■ EXERCISE BRIEF:
Could you copy exactly the lines from the one containing "This screenshot has height=719, width=873." through the last line of the records, leaving out every picture?

■ SOURCE MATERIAL:
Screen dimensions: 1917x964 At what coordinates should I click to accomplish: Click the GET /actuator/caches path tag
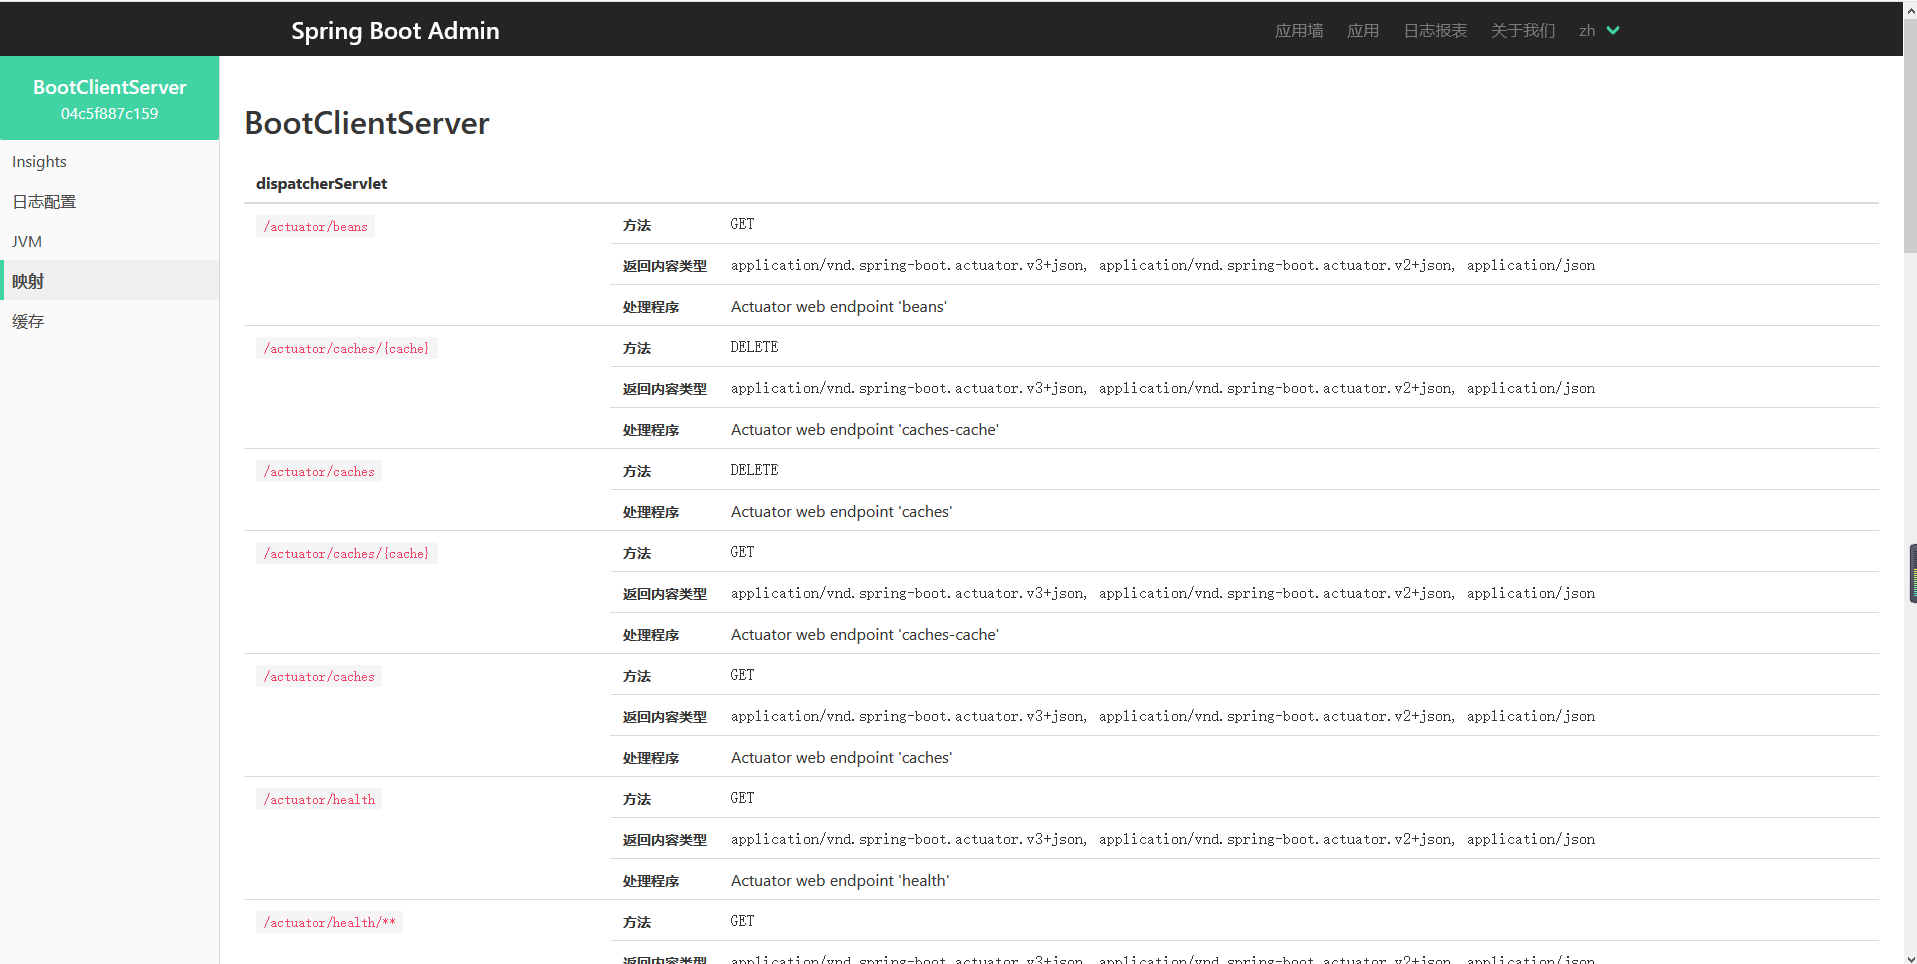pos(319,677)
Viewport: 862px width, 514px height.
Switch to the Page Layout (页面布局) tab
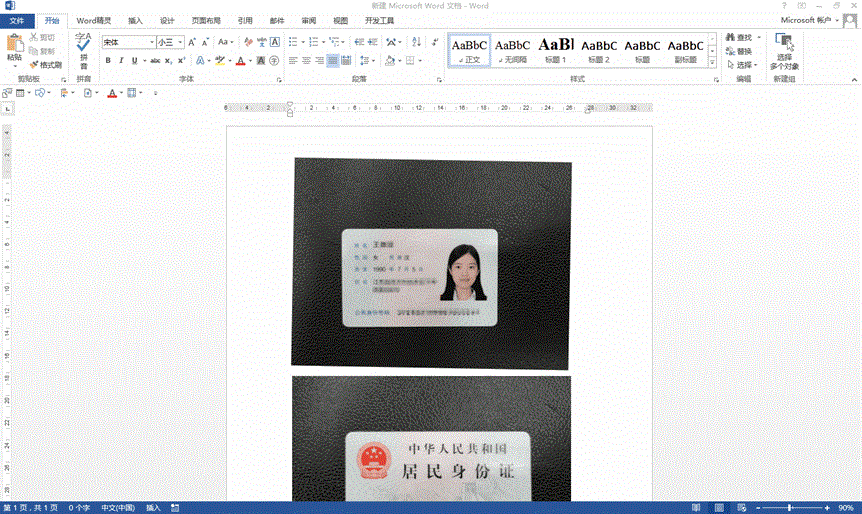[x=206, y=20]

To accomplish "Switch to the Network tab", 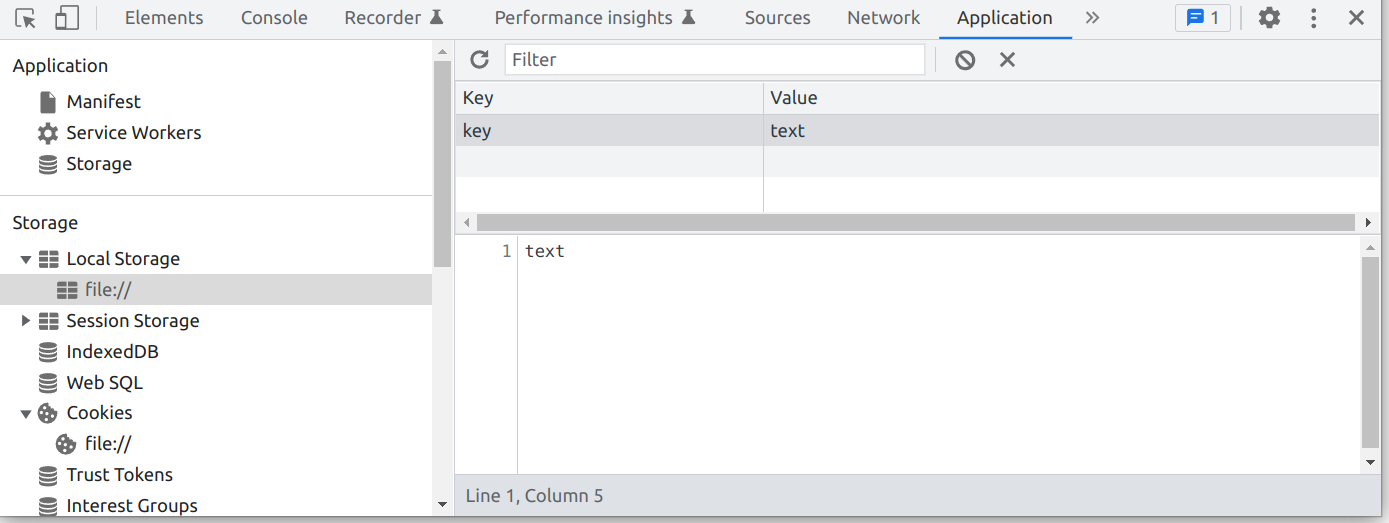I will pyautogui.click(x=883, y=18).
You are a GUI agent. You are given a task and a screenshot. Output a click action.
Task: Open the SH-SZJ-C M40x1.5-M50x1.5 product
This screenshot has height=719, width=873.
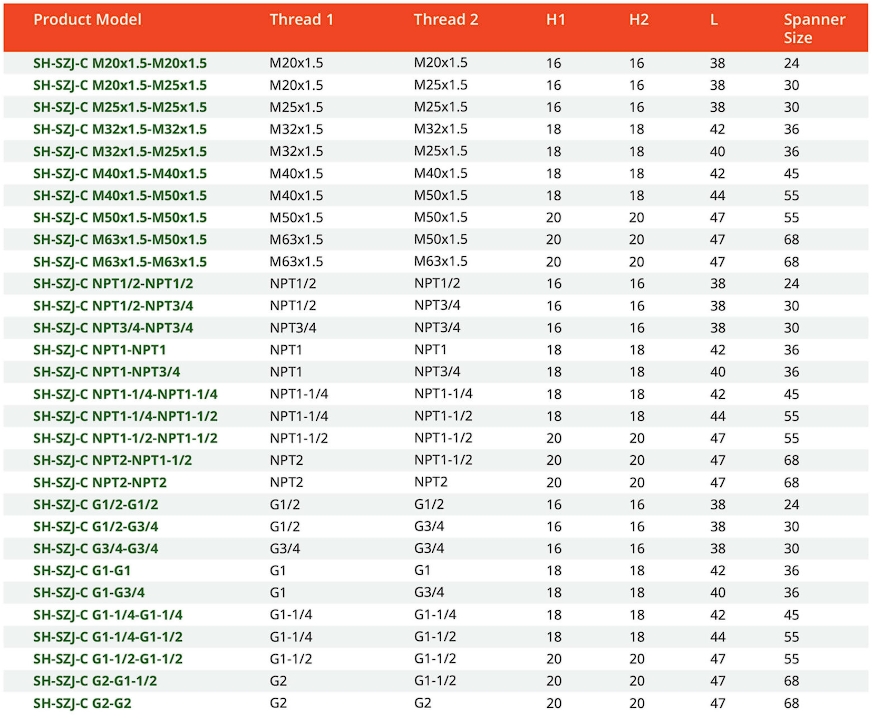tap(120, 195)
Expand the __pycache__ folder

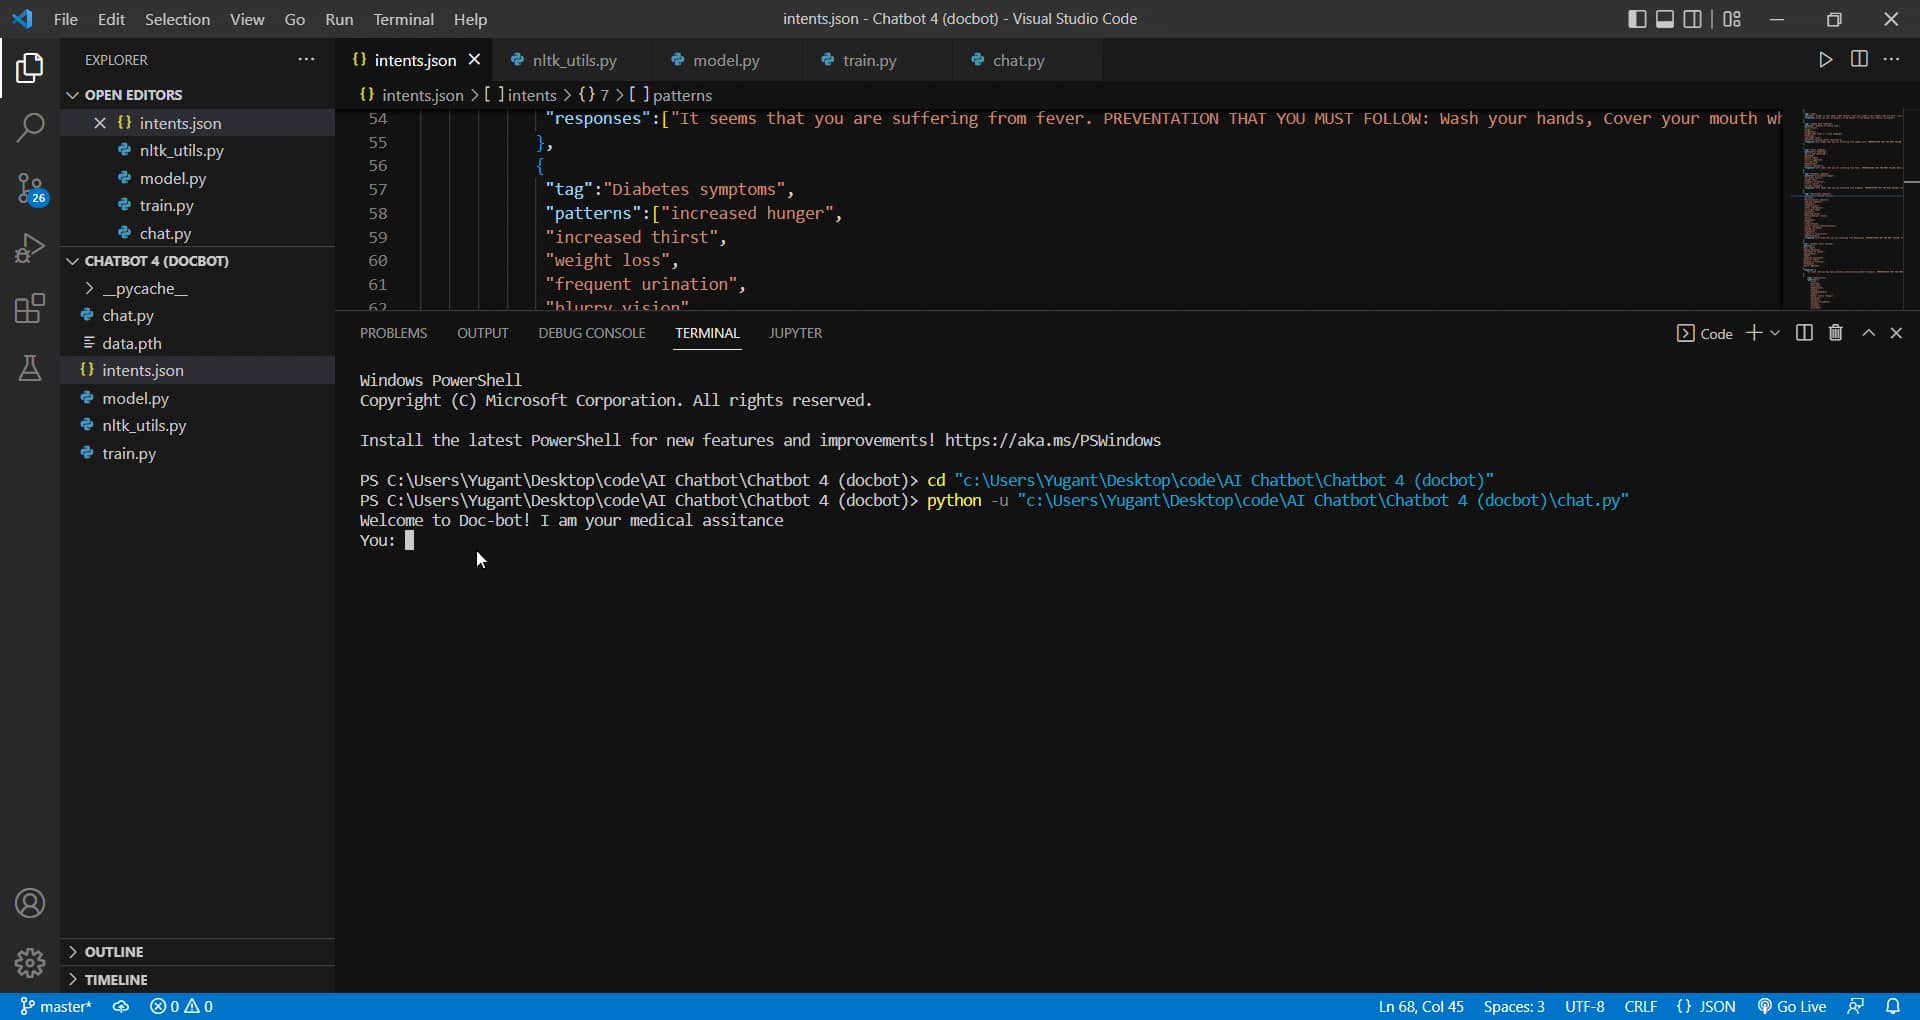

■ COMPLETED TASK:
This screenshot has height=719, width=873.
tap(120, 195)
Expand the __pycache__ folder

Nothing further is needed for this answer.